Моряк смолк. В следующее мгновение таинственное судно очутилось в какой-нибудь сотне футов от них. На борту его не заметно было ни малейшего признака жизни. Если кто-нибудь и смотрел на израненный, истерзанный остров бристольского купца, то смотрел скрытно, прячась во мраке, таком же черном, как буря, которая подгоняла это судно. Уайлдер затаил дыхание, напряженно ожидая, что же сейчас произойдет. Но, не уловив и признаков того, что их заметили, не обнаружив ни одной человеческой фигуры, ни малейшего поползновения остановить стремительный бег незнакомца, он улыбнулся, и губы его быстро зашевелились, словно его радовало, что «Каролину» оставили в беде. Неизвестное судно пронеслось мимо, как темное видение, и еще через минуту очертания его стали тускнеть среди брызг и пены с подветренной стороны.
— Он исчезает в тумане! — вскричал Уайлдер, облегченно переведя дух после мучительного ожидания.

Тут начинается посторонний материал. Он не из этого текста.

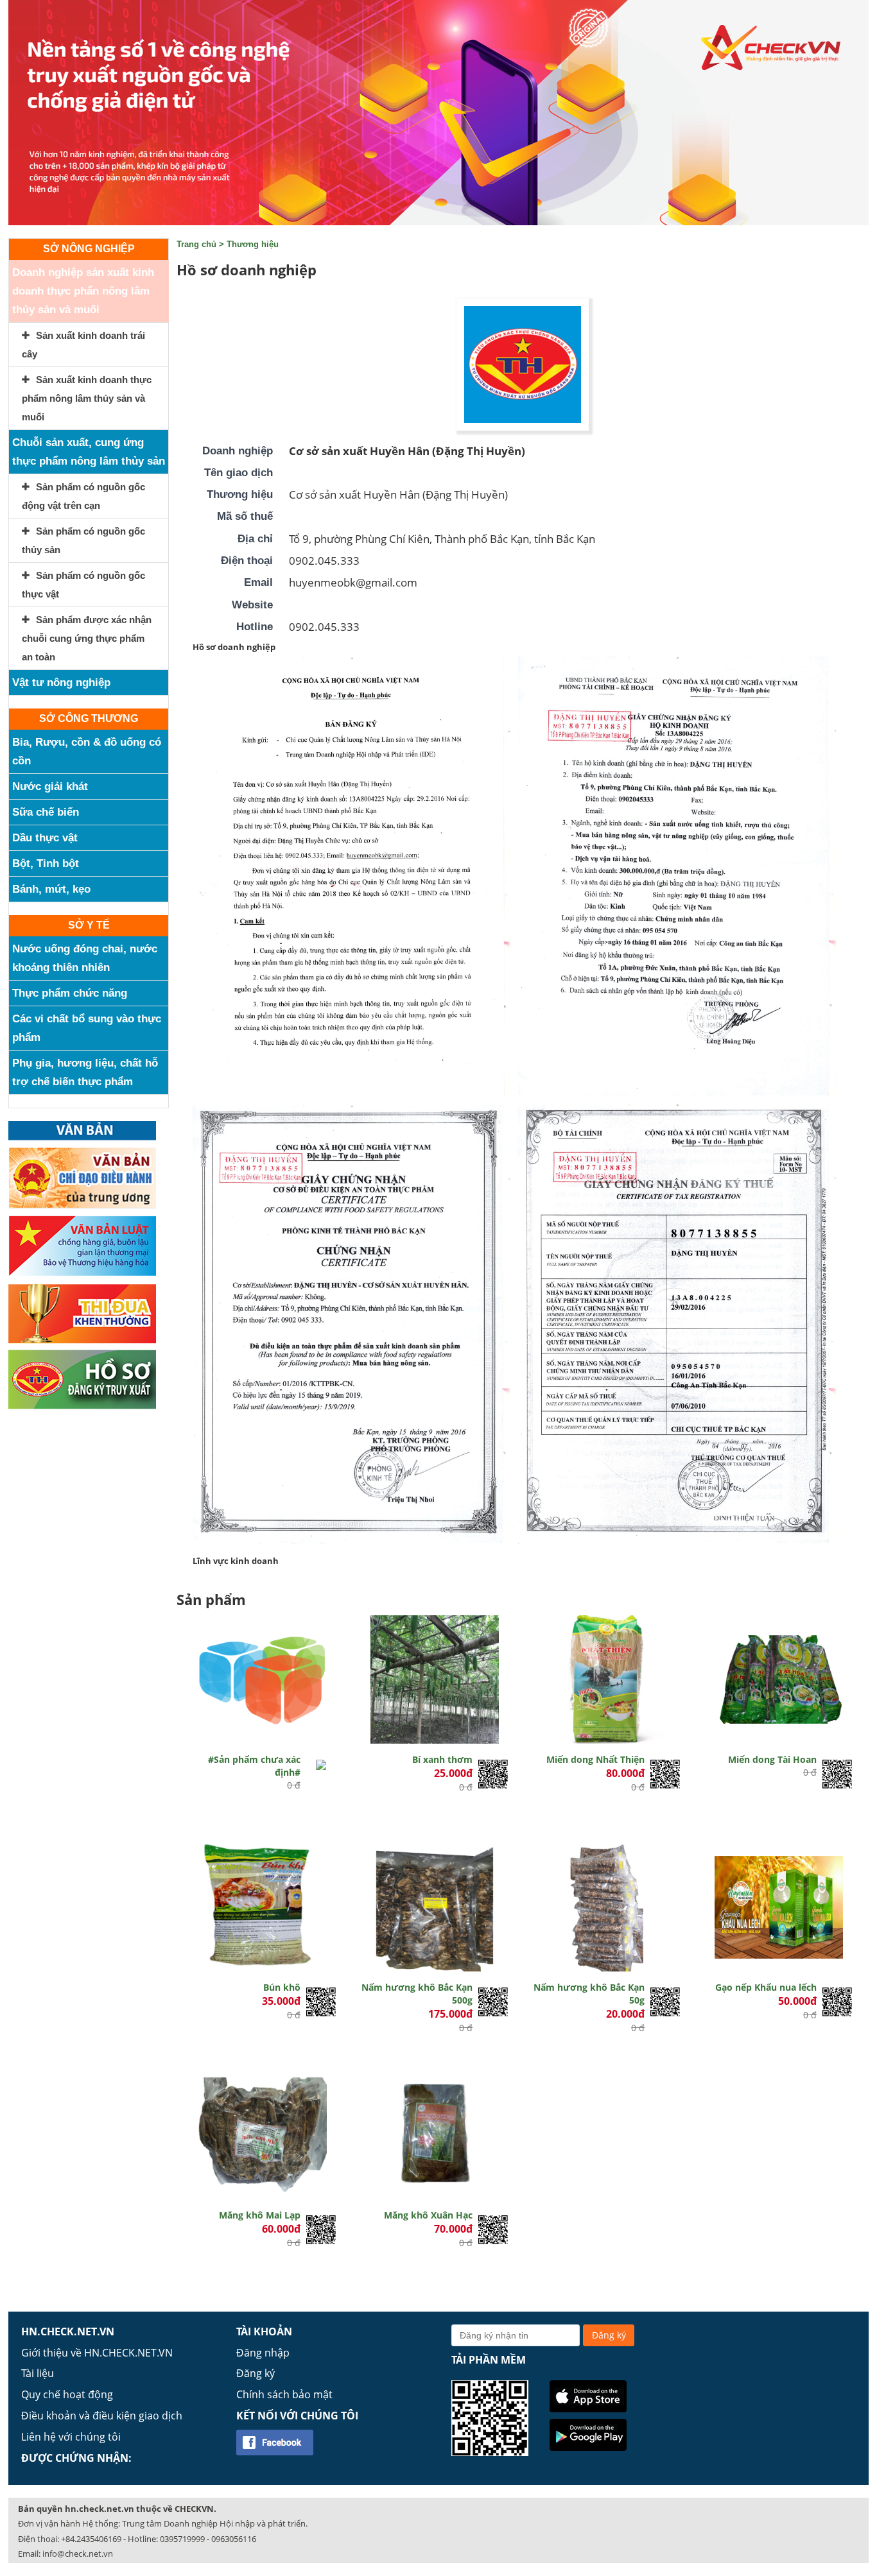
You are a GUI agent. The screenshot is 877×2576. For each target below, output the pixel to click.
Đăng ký (255, 2373)
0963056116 (233, 2539)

— Да, в тумане, а может, и в облаках, — ответил Найтхед, упорно не отходивший от Уайлдера и с подозрением и недоверием следивший за каждым движением командира.
— В небе он исчез или в море — мне все равно, лишь бы исчез.
— Моряки обычно счастливы, если видят парус, когда они находятся на голом остове судна, без всякой оснастки.
— Люди часто гибнут оттого, что не понимают своих истинных интересов. Пусть себе уходит! Говорю вам, я бога молю об этом! У него скорость четыре фута против нашего одного, и я просил бы у неба одной только милости: чтобы этот ураган продолжался до восхода солнца.
Найтхед вздрогнул и бросил на собеседника взгляд, похожий на молчаливое обвинение. Его суеверному уму казалось богохульством призывать бурю в момент, когда ветер свирепствовал, казалось, с самой неистовой силой.
— Верно, буря сейчас жестокая, — сказал он. — Моряку случается целую жизнь прожить, не видя такой бури, но мало знает о море человек, который думает, что там, откуда дует этот ветер, нет ветров еще посильнее.
— Пусть же они налетают! — вскричал Уайлдер, яростно сжав кулаки.
— Молю небо о ветре!
Если у Найтхеда и оставались еще сомнения насчет истинной природы того, кто столь неожиданным образом занял место Николаса Никольса, то теперь они совершенно рассеялись. Он отошел к группе молчаливых, погруженных в невеселые думы матросов с видом человека, у которого создалось некое вполне определенное мнение. Впрочем, Уайлдер не обратил на своего подчиненного ни малейшего внимания. Он продолжал расхаживать взад и вперед по палубе, то устремляя глаза к небу, то бросая частые, тревожные взгляды на затянутый тучами горизонт, а между тем «Королевская Каролина» — обезображенный, оголенный обломок крушения — продолжала свой дрейф, гонимая ветром.